[FRAGMENTO DEL DOCUMENTO]
Libertad, prensa escrita y televisión.

Libertad, prensa escrita y televisión.

A la sociedad que aspiro, es una sociedad abierta, pluralista y que defienda la libertad. Sin embargo deberíamos hacer el ejercicio intelectual de definir a qué libertad me refiero. 

 

La libertad que no permite el sufrimiento de un grupo social determinado. De no ser así la libertad que oprime a otros no será plena.

 

Recientemente dos cuestiones han pasado para mi gusto desapercibidas en el debate nacional. La primera es el cierre por parte del gobierno de Sebastián Piñera del diario La Nación. En segundo lugar se ha vuelto a tocar la discusión sobre el rol y el contenido de la televisión a propósito del programa de las Argandoñas. En todo esto la política parece estar en deuda y más aún las acciones concretas para resolver dichas cuestiones.

 

En el caso del ya cerrado diario La Nación, estamos ante un atentado al pluralismo, a la diversidad de opinión, a la posibilidad de elegir  - que tanto defiende la derecha -  entre un contenido y otro. Sobre todo porque en nuestro país la concentración de los medios, tanto económica como en su capacidad de crear y reproducir discursos que preforman la opinión pública es ya nociva. Y cuando no existe capacidad en el mercado (porque el mercado está lejos de ser perfecto) para brindar esa pluralidad, al Estado le corresponde no poner su propio discurso en forma de panfleto, sino garantizar la diversidad de contenidos, para este caso la prensa. Ello no tiene un valor económico, tiene un valor democrático que se condice con una visión de sociedad que claramente no es la de este gobierno.
[/FRAGMENTO DEL DOCUMENTO]
[LÍNEAS PROPORCIONADAS]
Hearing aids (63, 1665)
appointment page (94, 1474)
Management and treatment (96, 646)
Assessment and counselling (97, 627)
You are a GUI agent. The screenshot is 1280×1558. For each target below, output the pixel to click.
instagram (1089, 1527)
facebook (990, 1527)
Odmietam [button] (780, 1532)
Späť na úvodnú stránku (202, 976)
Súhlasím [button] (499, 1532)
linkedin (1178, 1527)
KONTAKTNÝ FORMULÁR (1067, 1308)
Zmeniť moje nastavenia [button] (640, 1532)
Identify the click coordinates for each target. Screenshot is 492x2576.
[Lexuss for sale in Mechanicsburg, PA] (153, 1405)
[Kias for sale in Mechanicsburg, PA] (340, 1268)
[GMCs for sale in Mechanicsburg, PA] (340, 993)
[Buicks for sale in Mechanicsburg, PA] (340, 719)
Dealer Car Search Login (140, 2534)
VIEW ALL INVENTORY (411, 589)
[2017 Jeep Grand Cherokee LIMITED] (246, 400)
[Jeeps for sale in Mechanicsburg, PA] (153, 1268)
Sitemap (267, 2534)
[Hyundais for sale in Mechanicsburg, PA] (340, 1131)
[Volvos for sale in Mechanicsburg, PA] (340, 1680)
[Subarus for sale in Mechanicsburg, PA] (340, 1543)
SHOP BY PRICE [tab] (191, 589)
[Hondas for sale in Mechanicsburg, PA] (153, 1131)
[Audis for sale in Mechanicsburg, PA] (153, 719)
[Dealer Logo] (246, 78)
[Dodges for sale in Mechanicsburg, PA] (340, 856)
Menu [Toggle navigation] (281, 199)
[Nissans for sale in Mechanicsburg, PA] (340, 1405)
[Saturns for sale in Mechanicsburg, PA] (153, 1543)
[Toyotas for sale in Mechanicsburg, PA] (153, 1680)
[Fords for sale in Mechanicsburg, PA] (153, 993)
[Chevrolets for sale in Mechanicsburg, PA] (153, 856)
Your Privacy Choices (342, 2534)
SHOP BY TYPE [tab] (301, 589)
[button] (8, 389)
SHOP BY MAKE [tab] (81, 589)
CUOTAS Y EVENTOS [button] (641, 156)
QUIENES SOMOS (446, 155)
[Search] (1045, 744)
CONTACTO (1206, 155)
[/LÍNEAS PROPORCIONADAS]
## INSTRUCCIÓN:
Retome el texto sobre la libertad, la prensa escrita y la televisión y prosiga su redacción a partir de la última oración.

## RESPUESTA:
 

En segundo lugar está la burla social que significa un programa como el que hoy emite una canal público, financiado con dinero de todos los chilenos y chilenas, que da una bofetada a la pobreza, a los valores del mérito y el esfuerzo. La discusión de la CASEN parece un chiste malo al lado de tamaña estupidez.

 

Es cierto que aunque yo encuentre el programa estúpido, éste tiene la libertad de emitirse. Sin embargo y bajo el mismo argumento de garantizar la pluralidad en los contenidos televisivos esto no puede admitirse. Porque sencillamente con dineros públicos no podemos seguir alimentando lo mismo, y con el mismo dinero podemos dar oportunidad a una infinidad de proyectos audiovisuales diferentes. Debemos garantizar la diferencia, y acabar con el paradigma fundamentalista de que todo debe estar bajo la evaluación de los beneficios económicos.

 

Toda concentración es perversa, pues conduce a sistemas totalitarios, donde la diferencia es opacada e incluso erradicada con violencia. Debemos construir una sociedad distinta que defienda el derecho a la libertad de expresar en igualdad de condiciones todas nuestras ideas.